## begin Selected extract

On an Electronics project I'm working on, I need to light and LED if at least two of the four inputs are at a logic 1. The boolean for this would be:

(A.B)+(A.C)+(A.D)+(B.C)+(B.D)+(C.D).

Obviously I can simplify this to:

(A.(B+C+D))+(B.(C+D))+(C.D)

But still, I'm using too many gates.. Is there any way to simplify this even more?

Or, as a bonus alternative, is there a chip that takes 4 inputs and gives a different output depending on how many inputs are at a logic 1?

I also need to do this for 3 LEDs, the boolean for which would be (A.B.C)+(A.B.D)+(A.C.D)+(B.C.D)

Which simplifies to (A.((B.C)+(B.D)+(C.D)))+(B.C.D)

-> (A.((B.(C+D))+(C.D)))+(B.C.D)

Which, again, takes too many gates.

So, simplification of the two boolean statements would be wonderful, or information of a [common] chip that takes 4 inputs and gives an output dependant on the number of inputs that are at a logic 1, please!

## end Selected extract
## begin Supplied information

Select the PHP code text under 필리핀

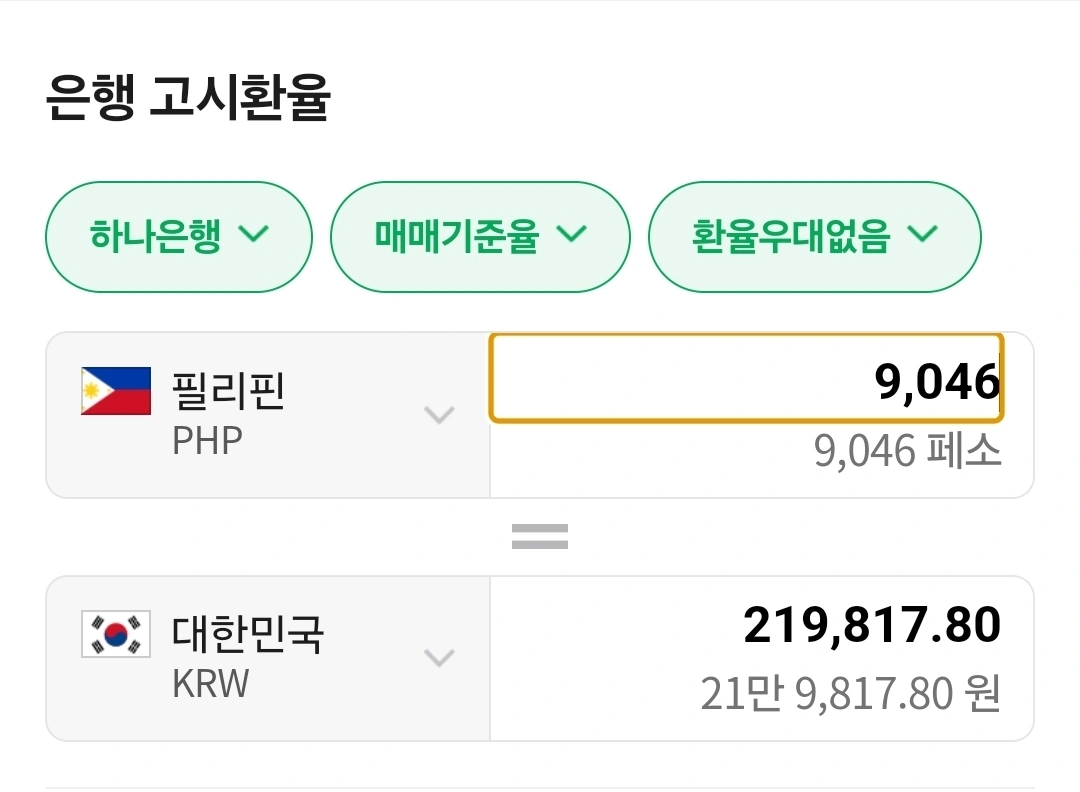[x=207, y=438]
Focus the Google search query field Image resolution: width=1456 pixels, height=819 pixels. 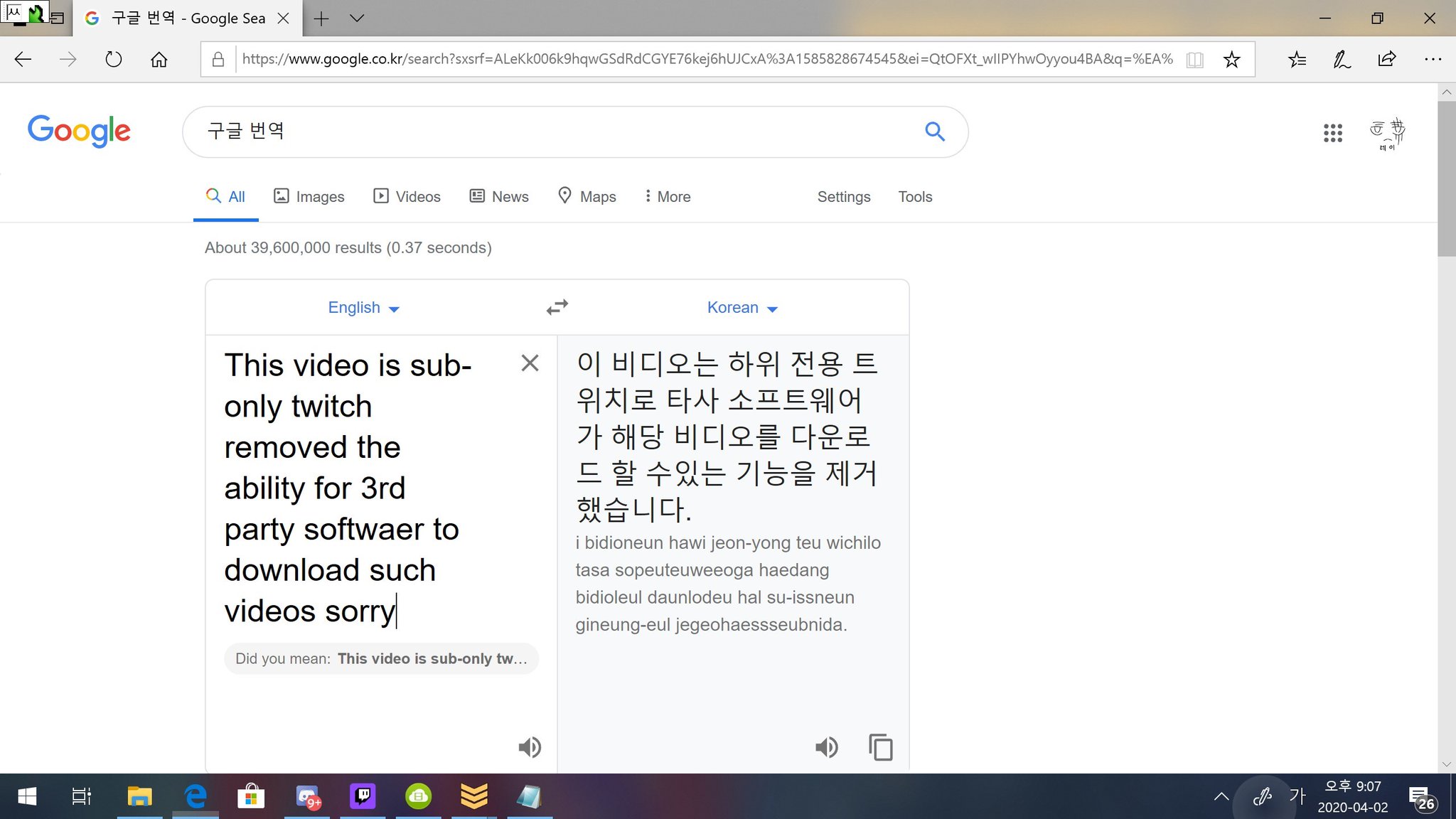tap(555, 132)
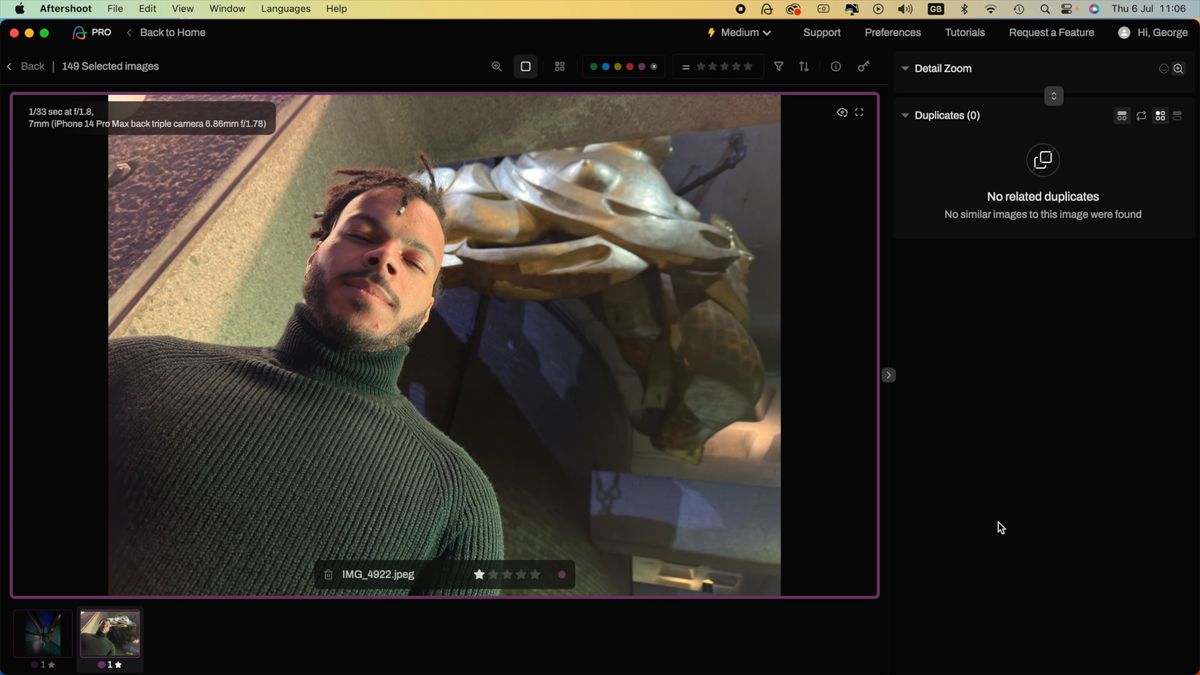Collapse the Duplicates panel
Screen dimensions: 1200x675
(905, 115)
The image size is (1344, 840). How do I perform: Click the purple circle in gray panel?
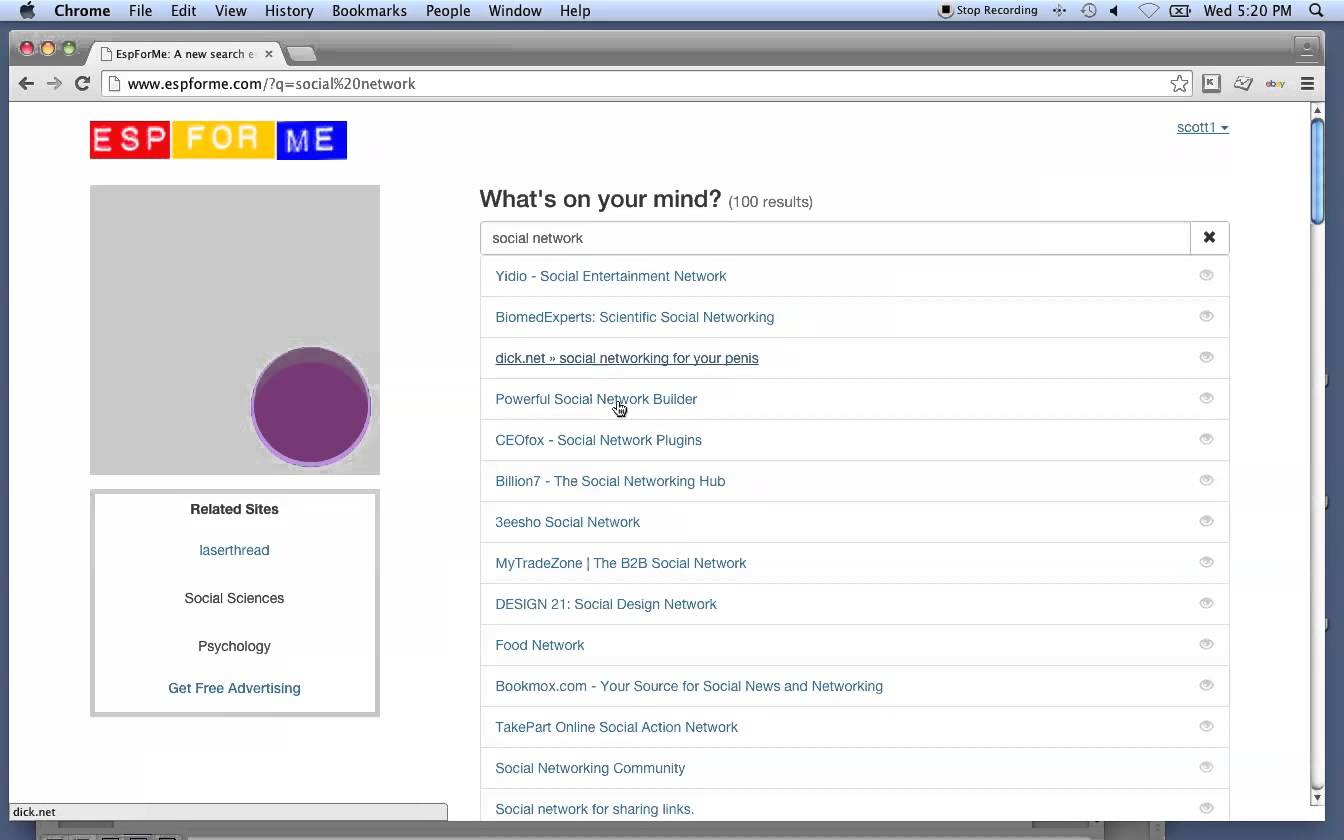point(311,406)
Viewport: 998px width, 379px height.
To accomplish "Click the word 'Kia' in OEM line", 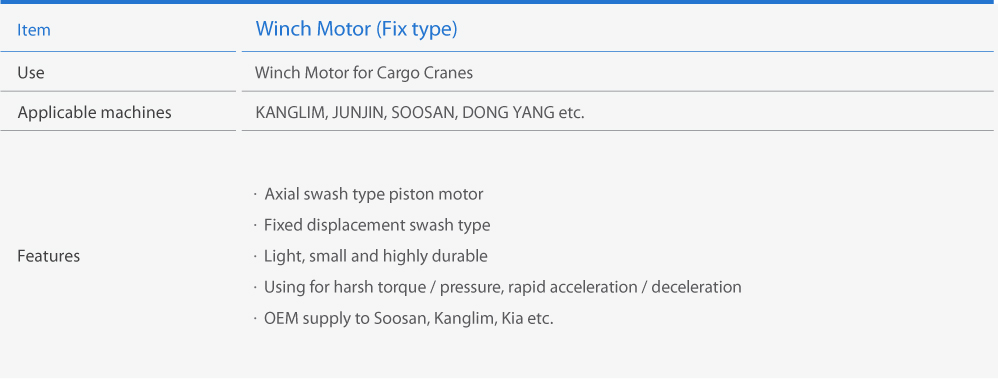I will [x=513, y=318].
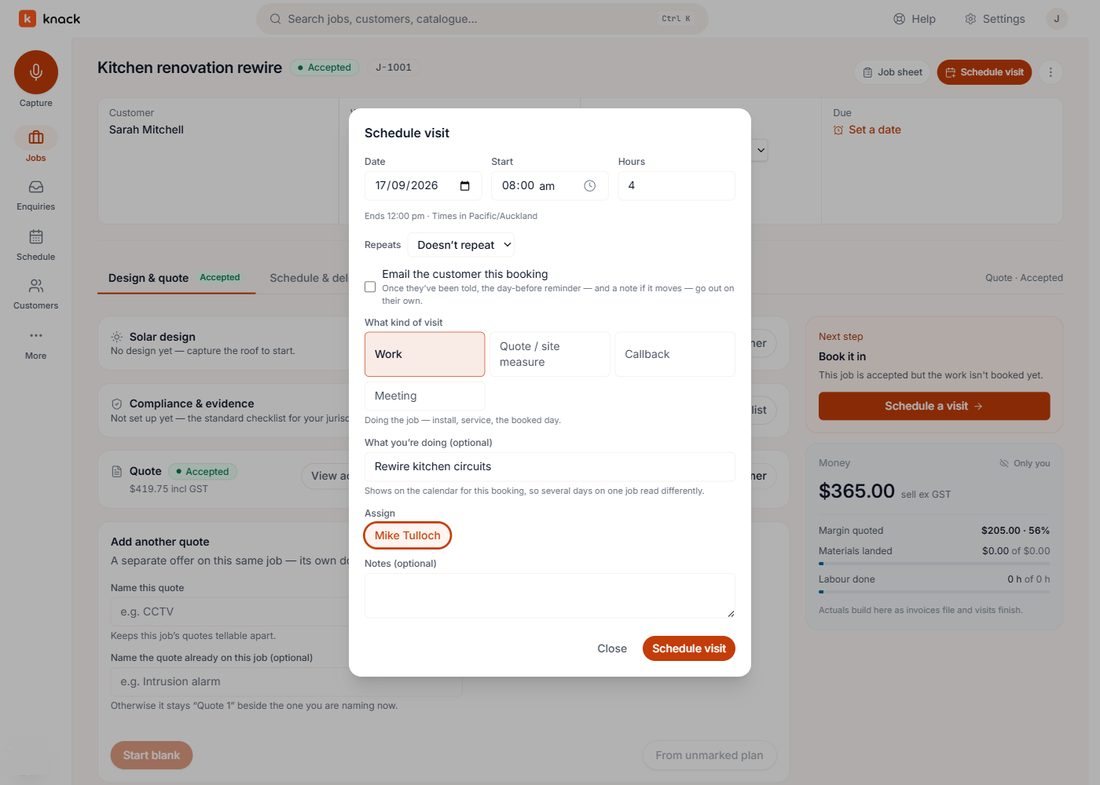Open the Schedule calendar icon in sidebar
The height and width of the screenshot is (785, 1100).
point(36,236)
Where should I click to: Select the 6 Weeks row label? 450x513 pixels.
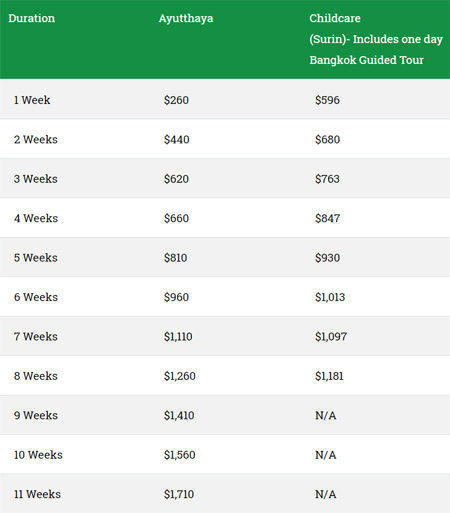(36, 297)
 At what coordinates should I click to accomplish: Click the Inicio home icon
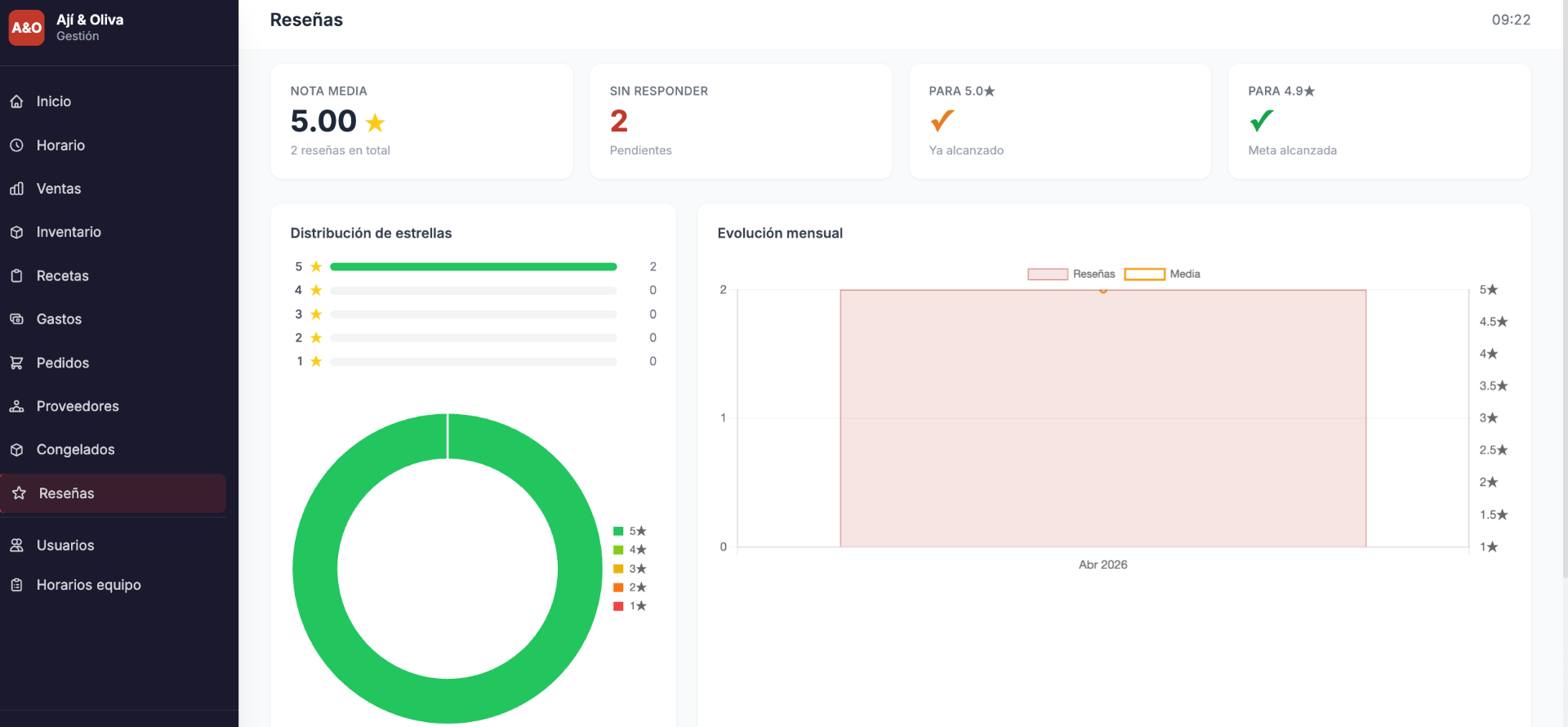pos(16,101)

## end Supplied information

Task requirements:
a) In the LED logic post, copy the passage from "Or, as a bonus" to "simplifies to (A.((B.C)+(B.D)+(C.D)))+(B.C.D)".
b) According to the LED logic post, how many of the four inputs must be at logic 1 for the first LED to light?
c) Go on with the LED logic post, starting after its final sentence.

Task answers:
a)
Or, as a bonus alternative, is there a chip that takes 4 inputs and gives a different output depending on how many inputs are at a logic 1?

I also need to do this for 3 LEDs, the boolean for which would be (A.B.C)+(A.B.D)+(A.C.D)+(B.C.D)

Which simplifies to (A.((B.C)+(B.D)+(C.D)))+(B.C.D)

b) At least two of the four inputs.

c)
2007-03-19 15:00:23 · 1 answers · asked by Genki G 1 in Science & Mathematics Engineering

1 answers

Have you ever heard of karnaugh maps? I learned them in my first digital logic class in electrical engineering. They are an easy way to simply complex boolean expressions using a special table. I just used one to analyze your problem. The simplest form of your problem turns out to be:

Y = AB+AC+AD+BC+BD+CD

That's the simplest form possible. So you are looking at 6 AND gates(no need to OR the gate outputs, just hook the 6 wires together) this is the maxterm form.

If you want to use the minterm form, it gets more complicated, but you might be able to do it with just 4 3-input NOR gates, and 1 4-input AND gate, but each NOR gate must be able to invert the inputs. otherwise, you will also need 4 NOT gates.

Check out the wikipedia site for karnaugh maps. Once you learn them, they make alot of those boolean problems really easy to figure out.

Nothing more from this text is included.